La Rete si è impegnata al compimento di “Spotlight on Italian survivors” coniugando il lavoro enorme occorso alla necessità di tentare di colmare un vuoto insopportabile nel nostro Paese, di cui pare non esserci realistica percezione: la pericolosità incombente sulla vita dei bambini e delle bambine commisurato alla vastità del fenomeno italiano, ma che non riguarda solo il perimetro di influenza della chiesa-istituzione.

Questo contributo ha come scopo principale quello di puntare un cono di luce, deciso e abbagliante, sulla carenza della tutela preventiva e protettiva, che deve essere concreta ed urgente verso i minori e le persone poste in posizione di vulnerabilità.

Ciò va inteso senza limitazione di genere, o inclinazione sessuale, riguarda tutti, nessuno escluso.

Senza allarmismi, riguarda i genitori che ignari delle insidie di cui sono ancora intrisi gli spazi parrocchiali e di vita comunitaria vi affidano i propri figli. Spazi da non potersi realisticamente reputare protettivi e, teniamo a sottolineare, non limitabili alle responsabilità di prevenzione e contrasto imputabile alla sola chiesa cattolica.

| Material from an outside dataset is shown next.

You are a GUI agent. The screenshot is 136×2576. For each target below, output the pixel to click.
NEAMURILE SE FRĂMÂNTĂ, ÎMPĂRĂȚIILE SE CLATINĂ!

Tuttavia seppur convinti che i predatori sessuali, sono tutti uguali, con o senza abito talare, occorre prendere atto che lo stato delle cose non impedisce loro né di colpire, né di ripetere il crimine.

E’ altrettanto importante evidenziare che “Spotlight on Italian survivors” così come ogni attività posta in essere dall’Associazione, trattando o rimandando ad inchieste giudiziarie, a procedimenti penali non ancora conclusi, induce a ritenere innocenti tutte le persone citate a vario titolo – consacrate e non -  seppur condannate nei primi gradi di giudizio.

Nel nostro ordinamento, infatti, la presunzione di innocenza copre l’intera vicenda processuale.

E questo principio facciamo nostro.

               Il direttivo della Rete l’Abuso

No thanks, I’m not interested.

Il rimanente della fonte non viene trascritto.